There was a lot of obvious activity last week in the Senate as Senator Boxer’s committee attempted to grill EPA Administrator Steve Johnson on the cargate scandal. (The questioning, by the way, was not particularly sharp. I don’t recall that anyone asked the most obvious question to Stonewall Steve: who within the EPA recommended that you reject California’s request to enforce its greenhouse gas standards for motor vehicles? Name that person.)
Meanwhile, however, the investigation is proceeding more quietly, and perhaps more effectively, in the House.
This morning, Rep. Henry Waxman, chairman of the House Committee on Oversight and Government Reform, announced that the Bush administration is bending – at least slightly – in response to Waxman’s own investigation of this scandal.
You may recall that Waxman earlier said he wanted his committee staff to interview seven EPA staffers without the presence of Bush administration lawyers, who would be expected to try muddling up the interview process.
The Bush administration has been balking at producing these witnesses without government lawyers present.

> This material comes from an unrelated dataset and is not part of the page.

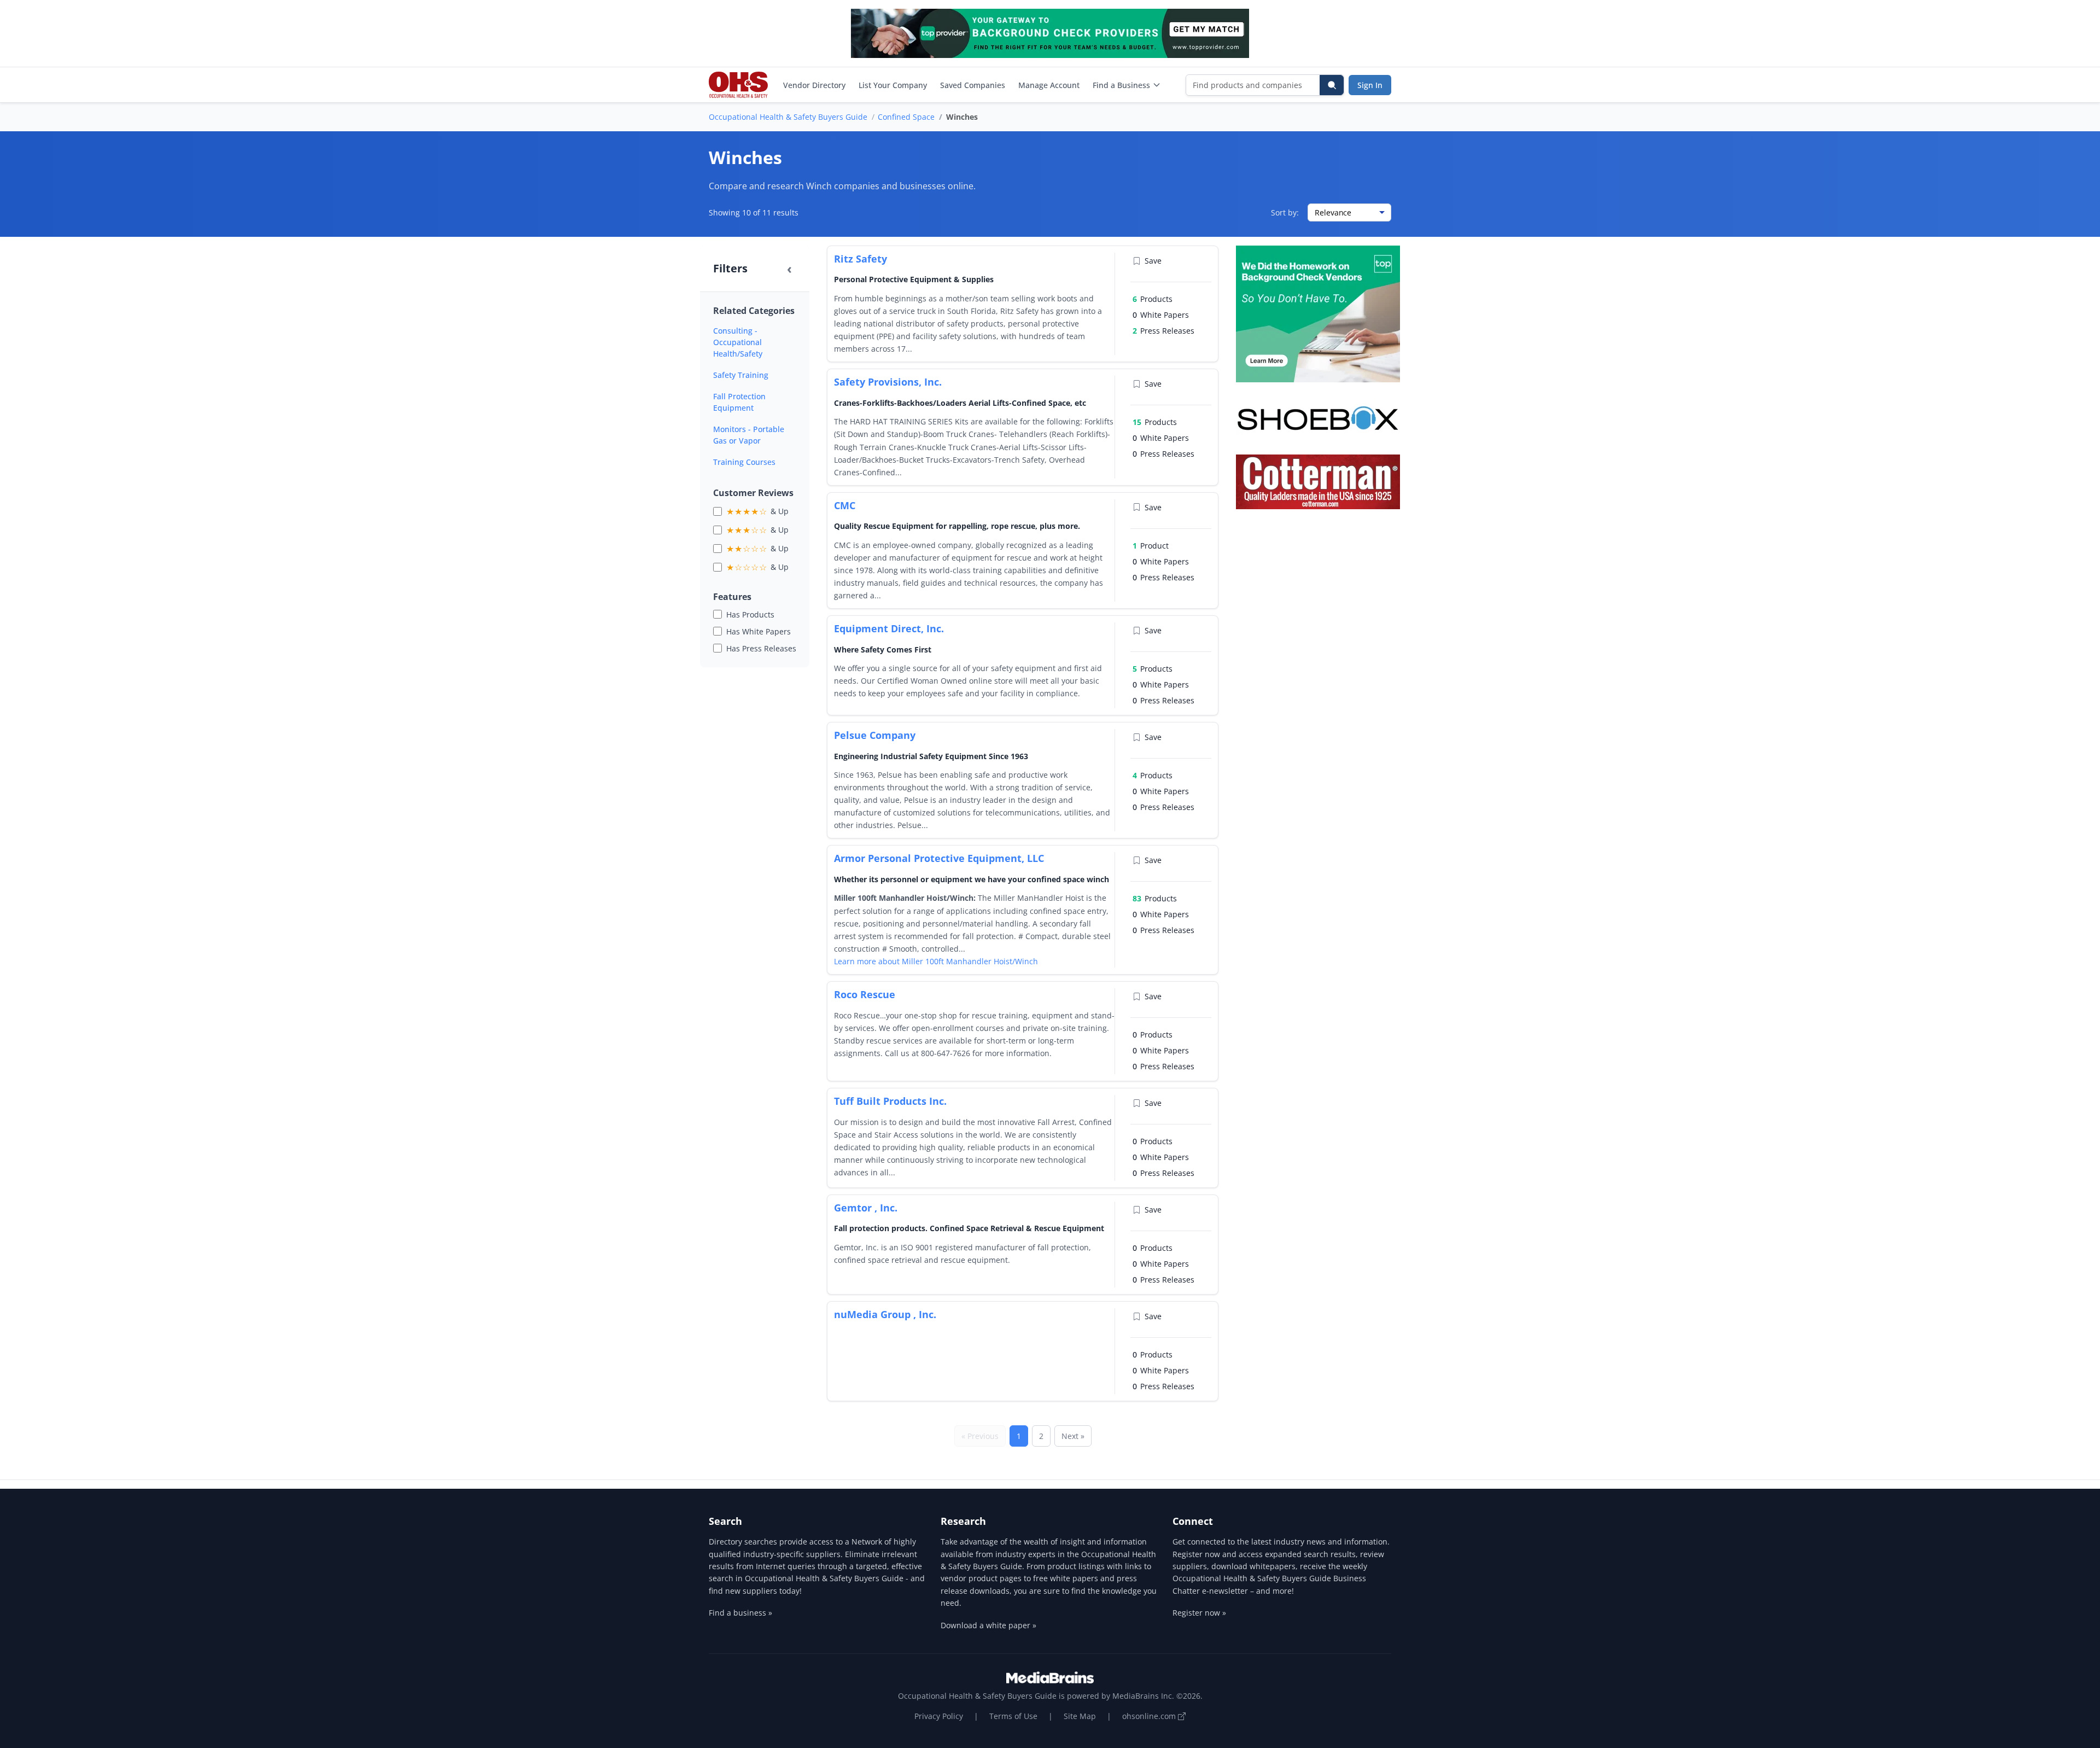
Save (1153, 260)
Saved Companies (972, 85)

And so Waxman was preparing to have his committee vote to issue formal subpoenas to the seven EPA staffers. (I suspect he could win such a vote pretty easily.)
At a committee meeting this morning, however, Waxman said he was postponing a vote on subpoenas for now – because the Bush administration has agreed to permit two of the seven EPA staffers to be interviewed without lawyers present. The fate of the other five EPA staffers apparently remains under negotiation.
This is a little like peeling away layers of a foul smelling onion. The stench at the center really is enough to make one cry.